In spring 2025, the DC Education Research Collaborative, in partnership with the D.C. Policy Center, developed a questionnaire for school and program staff members of the District of Columbia Public Schools (DCPS) as part of our multiyear study examining career development opportunities (CDOs) available to DCPS students.
The questionnaire served as our primary data collection instrument to gather detailed information on the components and intended outcomes of around 40 CDOs across the city. During the survey design phase, our team noticed three challenges that could severely affect the quality of our data and our relationship with our DCPS partners.
First, we needed a 100 percent response rate to cover the universe of CDOs (a list co-created with DCPS). But conducting a full census would be challenging, given that the questionnaire was comprehensive, some program leads oversee multiple programs and would therefore have to fill it out multiple times, and survey fatigue lowers response rates.
Second, DCPS central services staff members said they wanted to minimize the time that any one individual spent on the questionnaire, which by necessity was quite detailed. Given that this phase of data collection was coming early in a multiyear project, it was critical that we ease response burden on DCPS.
Third, our DCPS partners advised us that, regardless of how carefully we crafted the questionnaire, program staff members would be susceptible to interpreting questions differently or providing data in formats different from what we intended. This created concerns about data uniformity and quality, and we wanted to avoid not only initial errors but having to go back to program staff members to review data for quality control.
These three challenges are not unique to our study. Balancing respondents’ time, capacity, and desire to provide data with researchers’ needs for complete, accurate data is a common issue. The need to preserve relationships with our respondents (and their supervisors, who connected us to them in the first place) is also a common theme in any sustained research effort.
To meet these challenges, we adopted a prefill strategy, using a wealth of public or easily requested information about many CDOs on our list. Some programs had websites describing how to apply, documentation for instructors on how many sessions the opportunity entailed, or aggregated data on the number and location of available seats. So before fielding the questionnaire, we conducted a desk review of available program documentation. This resulted in more than 1,000 data points that informed our understanding of CDOs and reduced the need to ask program staff members for information.

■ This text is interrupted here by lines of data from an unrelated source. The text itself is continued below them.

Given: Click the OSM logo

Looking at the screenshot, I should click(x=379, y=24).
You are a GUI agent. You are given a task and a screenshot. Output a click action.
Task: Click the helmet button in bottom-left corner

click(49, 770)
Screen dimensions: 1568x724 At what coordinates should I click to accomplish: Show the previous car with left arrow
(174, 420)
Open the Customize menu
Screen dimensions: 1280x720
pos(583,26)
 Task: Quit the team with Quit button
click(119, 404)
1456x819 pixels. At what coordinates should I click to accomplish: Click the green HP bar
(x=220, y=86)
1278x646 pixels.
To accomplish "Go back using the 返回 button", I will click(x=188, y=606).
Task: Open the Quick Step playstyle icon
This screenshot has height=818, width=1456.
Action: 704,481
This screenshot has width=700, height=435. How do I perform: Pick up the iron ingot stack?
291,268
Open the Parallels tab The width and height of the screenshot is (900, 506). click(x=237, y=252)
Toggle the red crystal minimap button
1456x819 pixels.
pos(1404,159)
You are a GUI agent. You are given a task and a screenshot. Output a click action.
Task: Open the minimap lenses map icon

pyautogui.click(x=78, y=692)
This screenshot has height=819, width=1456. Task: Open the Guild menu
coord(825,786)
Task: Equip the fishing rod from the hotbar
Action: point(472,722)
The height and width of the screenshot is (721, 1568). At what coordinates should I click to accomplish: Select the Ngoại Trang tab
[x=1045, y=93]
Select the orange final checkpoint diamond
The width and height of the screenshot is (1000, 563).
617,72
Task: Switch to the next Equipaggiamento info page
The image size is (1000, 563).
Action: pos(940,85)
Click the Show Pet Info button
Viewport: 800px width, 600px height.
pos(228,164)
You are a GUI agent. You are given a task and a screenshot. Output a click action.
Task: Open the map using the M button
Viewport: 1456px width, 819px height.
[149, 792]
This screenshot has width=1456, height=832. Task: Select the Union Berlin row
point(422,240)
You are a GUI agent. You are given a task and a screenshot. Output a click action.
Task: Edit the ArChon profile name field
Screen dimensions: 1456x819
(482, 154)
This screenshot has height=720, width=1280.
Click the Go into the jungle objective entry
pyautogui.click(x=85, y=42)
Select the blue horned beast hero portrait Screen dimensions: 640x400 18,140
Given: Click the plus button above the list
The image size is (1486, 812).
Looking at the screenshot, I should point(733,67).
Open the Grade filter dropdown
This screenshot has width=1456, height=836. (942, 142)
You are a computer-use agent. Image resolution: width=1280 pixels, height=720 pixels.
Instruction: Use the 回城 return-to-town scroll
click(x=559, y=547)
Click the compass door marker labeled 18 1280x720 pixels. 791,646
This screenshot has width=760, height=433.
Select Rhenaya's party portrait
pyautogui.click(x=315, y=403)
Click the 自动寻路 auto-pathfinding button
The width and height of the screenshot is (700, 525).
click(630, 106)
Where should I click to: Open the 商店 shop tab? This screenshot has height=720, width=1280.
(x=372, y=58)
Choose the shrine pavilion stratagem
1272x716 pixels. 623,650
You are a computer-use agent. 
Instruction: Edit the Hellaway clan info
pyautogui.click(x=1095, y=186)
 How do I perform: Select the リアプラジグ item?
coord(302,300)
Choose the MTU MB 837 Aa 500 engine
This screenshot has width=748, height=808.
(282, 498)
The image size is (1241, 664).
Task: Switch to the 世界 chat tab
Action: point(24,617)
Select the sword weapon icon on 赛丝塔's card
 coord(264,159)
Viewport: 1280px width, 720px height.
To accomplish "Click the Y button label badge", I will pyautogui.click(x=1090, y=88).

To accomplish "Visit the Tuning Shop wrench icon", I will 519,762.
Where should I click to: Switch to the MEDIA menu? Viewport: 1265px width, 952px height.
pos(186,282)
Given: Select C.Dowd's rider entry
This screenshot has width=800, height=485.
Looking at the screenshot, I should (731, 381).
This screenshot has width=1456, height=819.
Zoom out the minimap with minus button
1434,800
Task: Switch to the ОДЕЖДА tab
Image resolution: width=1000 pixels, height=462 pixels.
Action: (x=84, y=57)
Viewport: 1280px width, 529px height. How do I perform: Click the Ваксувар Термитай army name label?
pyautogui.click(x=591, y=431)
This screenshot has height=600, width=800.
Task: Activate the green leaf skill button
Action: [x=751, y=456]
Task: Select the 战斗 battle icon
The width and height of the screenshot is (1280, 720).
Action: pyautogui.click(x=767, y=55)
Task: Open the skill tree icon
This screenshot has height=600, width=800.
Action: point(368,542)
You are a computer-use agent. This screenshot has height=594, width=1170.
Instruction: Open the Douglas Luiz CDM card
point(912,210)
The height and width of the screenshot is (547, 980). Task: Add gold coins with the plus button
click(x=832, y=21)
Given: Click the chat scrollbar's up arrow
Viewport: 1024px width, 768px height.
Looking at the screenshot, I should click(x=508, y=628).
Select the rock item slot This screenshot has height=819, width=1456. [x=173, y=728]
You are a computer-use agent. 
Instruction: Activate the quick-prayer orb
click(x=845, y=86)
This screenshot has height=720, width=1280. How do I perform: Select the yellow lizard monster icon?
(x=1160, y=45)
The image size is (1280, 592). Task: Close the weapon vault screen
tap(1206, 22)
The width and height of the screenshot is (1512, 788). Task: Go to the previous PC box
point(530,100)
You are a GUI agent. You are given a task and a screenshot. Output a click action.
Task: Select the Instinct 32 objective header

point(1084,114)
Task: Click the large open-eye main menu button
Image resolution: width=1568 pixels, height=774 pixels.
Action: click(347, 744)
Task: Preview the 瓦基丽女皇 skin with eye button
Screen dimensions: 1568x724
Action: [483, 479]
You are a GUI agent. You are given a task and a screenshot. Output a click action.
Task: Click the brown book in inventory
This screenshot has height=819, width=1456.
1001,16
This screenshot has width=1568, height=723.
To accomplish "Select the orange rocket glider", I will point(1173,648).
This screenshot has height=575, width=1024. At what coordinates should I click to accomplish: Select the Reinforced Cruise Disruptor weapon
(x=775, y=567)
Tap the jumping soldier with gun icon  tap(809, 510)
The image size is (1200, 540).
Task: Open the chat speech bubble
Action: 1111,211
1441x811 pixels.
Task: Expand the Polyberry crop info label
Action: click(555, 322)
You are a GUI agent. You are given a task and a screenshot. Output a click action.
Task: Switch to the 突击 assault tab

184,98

We then prefilled the questionnaires with the data from the desk review by manually loading each CDO’s unique survey link and filling out as many questions as we could from information we had already gathered. If we did not have information for a specific response, we left it blank. When the program leads filled out the survey themselves, we explained that some responses were prefilled and that they should change the responses only if any information was incorrect.
Of a survey that consisted of 35 questions, we were typically able to prefill responses for 15 to 20. We estimate that prefilling responses reduced response time by 5 to 15 minutes (anywhere from 20 seconds to a minute per question).
Prefilling responses also created consistency across the dataset. By entering information in a standardized format before we sent surveys out, we reduced the risk of variation in how key data points were recorded across the more than 40 programs, making our data more complete and accurate and our analyses more reliable. From my perspective as a researcher, prefilling responses reduced my time cleaning survey data and reduced the need to go back to program or central services staff members to verify information.
By using a careful desk review to prefill surveys, our team balanced the researchers’ need for census-level, error-free data with respect for respondents’ time and capacity, especially among school staff members. The quality of the work, and the relationships between researchers and practitioner partners, was strengthened as a result.